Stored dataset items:

▽

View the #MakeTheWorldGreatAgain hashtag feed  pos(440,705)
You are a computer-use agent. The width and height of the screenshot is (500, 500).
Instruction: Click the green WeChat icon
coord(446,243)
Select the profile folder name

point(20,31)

△

- PROMPT
Reproduce these entries line for line, without changing anything.

- CORRECT ANSWER
View the #MakeTheWorldGreatAgain hashtag feed  pos(440,705)
You are a computer-use agent. The width and height of the screenshot is (500, 500).
Instruction: Click the green WeChat icon
coord(446,243)
Select the profile folder name

point(20,31)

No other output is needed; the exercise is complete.